RECORD SET.
::::::::::

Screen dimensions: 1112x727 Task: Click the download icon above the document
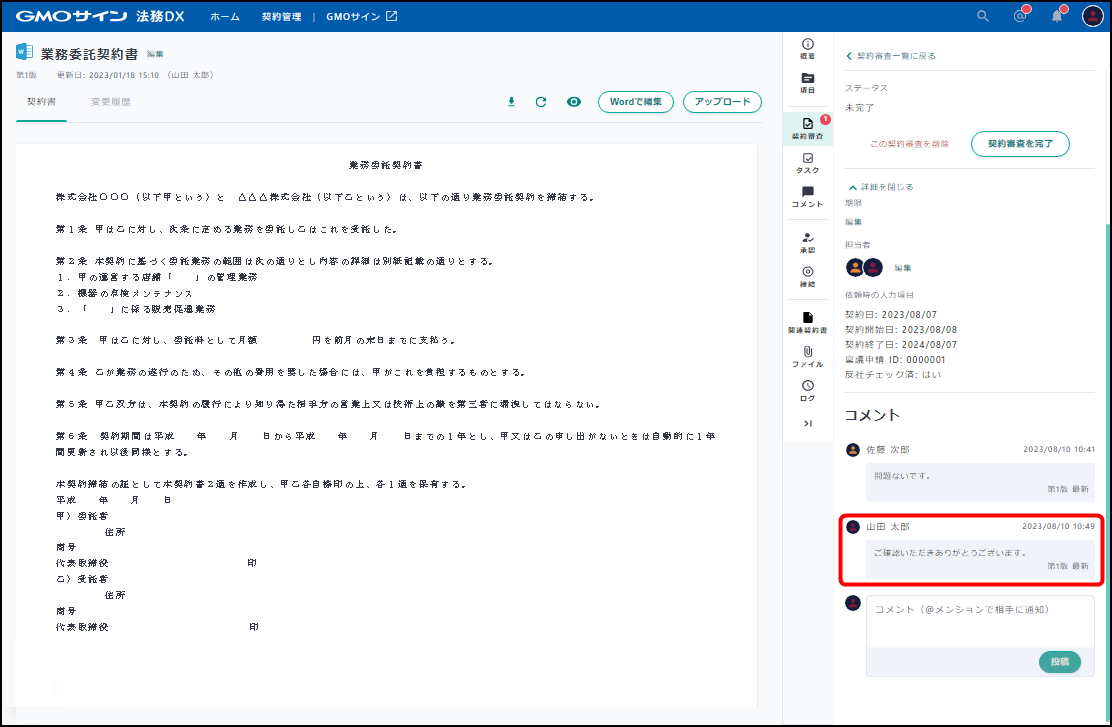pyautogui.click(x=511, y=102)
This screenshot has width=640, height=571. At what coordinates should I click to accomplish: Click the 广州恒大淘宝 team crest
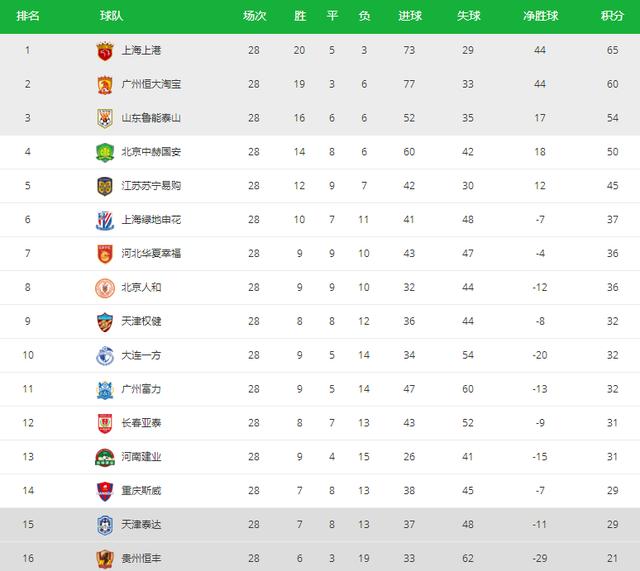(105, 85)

::::::::::

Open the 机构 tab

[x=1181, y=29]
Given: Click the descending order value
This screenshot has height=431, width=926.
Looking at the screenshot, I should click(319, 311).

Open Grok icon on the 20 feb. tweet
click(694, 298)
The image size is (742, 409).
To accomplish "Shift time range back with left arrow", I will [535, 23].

::::::::::

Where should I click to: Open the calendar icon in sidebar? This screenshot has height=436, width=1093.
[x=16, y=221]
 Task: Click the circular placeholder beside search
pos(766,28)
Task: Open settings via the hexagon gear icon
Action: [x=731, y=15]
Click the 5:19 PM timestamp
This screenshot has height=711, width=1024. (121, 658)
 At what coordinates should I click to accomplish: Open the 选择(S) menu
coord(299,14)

::::::::::

EXERCISE AIM. The stretch of entries above that starts with the line containing "Given: Click the descending order value" and goes on through the line containing "The image size is (742, 409)." is to be transcribed exactly, and no other line is to be transcribed.

ANSWER AREA.
Given: Click the descending order value
This screenshot has height=431, width=926.
Looking at the screenshot, I should click(319, 311).

Open Grok icon on the 20 feb. tweet
click(694, 298)
The image size is (742, 409).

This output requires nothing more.